§ **What you should do**
Below are entries. Pull out all lines containing "computer".

(Beginning of Supplied records)

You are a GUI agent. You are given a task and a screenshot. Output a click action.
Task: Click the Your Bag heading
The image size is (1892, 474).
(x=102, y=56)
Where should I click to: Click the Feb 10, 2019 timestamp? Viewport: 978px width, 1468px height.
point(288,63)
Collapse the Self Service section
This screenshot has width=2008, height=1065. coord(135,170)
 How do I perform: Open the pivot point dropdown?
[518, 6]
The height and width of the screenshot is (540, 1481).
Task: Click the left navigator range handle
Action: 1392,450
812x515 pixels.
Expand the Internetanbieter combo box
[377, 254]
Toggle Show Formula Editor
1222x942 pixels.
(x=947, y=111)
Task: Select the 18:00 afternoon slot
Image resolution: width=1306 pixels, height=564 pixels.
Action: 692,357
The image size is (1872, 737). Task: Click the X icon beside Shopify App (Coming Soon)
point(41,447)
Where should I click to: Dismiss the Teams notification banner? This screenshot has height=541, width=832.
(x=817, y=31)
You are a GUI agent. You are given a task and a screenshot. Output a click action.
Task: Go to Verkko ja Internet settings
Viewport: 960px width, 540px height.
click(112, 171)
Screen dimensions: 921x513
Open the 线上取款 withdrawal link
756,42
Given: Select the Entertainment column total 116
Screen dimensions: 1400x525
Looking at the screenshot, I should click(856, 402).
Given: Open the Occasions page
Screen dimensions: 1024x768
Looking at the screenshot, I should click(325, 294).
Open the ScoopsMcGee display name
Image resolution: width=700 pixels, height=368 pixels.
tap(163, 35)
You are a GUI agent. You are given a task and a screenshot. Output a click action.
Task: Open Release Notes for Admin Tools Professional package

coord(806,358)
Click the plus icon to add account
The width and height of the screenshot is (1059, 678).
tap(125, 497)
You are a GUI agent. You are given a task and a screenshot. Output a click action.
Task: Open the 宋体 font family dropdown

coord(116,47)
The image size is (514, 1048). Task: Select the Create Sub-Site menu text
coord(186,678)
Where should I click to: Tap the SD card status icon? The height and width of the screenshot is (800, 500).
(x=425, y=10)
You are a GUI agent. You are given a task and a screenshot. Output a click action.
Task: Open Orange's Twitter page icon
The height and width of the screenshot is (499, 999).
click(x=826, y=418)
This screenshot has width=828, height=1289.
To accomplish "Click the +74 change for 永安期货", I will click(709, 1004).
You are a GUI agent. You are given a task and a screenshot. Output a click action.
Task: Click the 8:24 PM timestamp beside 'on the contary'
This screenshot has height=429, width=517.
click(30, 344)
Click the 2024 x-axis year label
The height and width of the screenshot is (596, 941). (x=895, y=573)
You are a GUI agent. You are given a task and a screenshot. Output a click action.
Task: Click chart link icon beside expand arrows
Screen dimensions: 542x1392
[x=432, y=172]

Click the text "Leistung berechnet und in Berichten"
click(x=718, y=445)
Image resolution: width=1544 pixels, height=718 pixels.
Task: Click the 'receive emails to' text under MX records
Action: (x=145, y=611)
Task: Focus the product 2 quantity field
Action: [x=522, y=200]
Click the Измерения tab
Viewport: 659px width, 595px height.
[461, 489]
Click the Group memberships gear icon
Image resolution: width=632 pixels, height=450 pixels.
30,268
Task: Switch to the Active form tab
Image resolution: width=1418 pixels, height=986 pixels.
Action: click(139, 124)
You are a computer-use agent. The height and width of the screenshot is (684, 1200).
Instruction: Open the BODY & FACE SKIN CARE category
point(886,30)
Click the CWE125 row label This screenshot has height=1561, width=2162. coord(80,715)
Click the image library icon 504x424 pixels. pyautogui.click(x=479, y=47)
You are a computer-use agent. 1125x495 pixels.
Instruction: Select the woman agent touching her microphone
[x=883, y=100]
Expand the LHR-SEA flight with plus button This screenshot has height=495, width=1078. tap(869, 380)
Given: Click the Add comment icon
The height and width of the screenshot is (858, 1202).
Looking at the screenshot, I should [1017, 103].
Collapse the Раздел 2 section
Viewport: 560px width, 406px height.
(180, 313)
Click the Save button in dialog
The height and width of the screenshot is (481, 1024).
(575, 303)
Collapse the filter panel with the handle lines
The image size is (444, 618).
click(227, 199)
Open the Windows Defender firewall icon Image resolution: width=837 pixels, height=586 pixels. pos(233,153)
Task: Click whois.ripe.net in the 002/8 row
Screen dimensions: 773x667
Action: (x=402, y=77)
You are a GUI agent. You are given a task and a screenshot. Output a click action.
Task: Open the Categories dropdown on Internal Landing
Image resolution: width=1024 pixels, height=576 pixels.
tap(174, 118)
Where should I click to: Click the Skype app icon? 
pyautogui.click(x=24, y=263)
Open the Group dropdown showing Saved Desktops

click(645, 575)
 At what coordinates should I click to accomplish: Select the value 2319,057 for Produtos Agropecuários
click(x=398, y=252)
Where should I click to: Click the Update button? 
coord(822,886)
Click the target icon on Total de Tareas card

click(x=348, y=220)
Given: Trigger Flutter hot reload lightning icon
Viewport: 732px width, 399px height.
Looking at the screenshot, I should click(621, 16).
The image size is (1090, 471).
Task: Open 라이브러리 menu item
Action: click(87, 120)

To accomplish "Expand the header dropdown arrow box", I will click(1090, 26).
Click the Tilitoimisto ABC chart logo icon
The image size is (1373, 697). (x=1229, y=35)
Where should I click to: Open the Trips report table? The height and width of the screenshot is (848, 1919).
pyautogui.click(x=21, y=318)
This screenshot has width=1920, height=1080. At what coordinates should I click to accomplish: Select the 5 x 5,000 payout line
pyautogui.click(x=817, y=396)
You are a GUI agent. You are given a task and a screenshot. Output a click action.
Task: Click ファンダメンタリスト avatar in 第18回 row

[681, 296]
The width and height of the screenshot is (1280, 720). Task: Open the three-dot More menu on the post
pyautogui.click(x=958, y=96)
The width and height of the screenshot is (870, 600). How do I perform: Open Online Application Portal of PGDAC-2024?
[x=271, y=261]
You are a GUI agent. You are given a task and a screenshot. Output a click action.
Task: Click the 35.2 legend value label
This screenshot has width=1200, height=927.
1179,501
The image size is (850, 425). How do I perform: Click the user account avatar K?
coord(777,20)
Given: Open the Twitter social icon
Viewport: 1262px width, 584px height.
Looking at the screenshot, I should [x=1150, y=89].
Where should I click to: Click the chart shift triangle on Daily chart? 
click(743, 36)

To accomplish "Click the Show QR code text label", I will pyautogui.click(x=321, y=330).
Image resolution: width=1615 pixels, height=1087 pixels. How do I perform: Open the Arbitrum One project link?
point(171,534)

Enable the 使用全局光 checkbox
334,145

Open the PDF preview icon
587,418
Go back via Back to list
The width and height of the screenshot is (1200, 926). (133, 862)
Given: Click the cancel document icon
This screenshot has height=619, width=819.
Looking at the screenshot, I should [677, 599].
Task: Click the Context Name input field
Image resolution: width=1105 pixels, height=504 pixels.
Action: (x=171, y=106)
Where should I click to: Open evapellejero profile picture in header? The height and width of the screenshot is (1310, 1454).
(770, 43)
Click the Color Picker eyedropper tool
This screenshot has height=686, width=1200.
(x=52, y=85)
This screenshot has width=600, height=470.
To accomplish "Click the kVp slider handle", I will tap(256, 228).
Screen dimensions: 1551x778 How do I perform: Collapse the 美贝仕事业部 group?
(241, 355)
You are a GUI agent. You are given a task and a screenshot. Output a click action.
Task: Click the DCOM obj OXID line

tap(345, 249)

(End of Supplied records)

§ **Written reply**
You are a computer-use agent. The height and width of the screenshot is (684, 1200).
You are a computer-use agent. 1125x495 pixels.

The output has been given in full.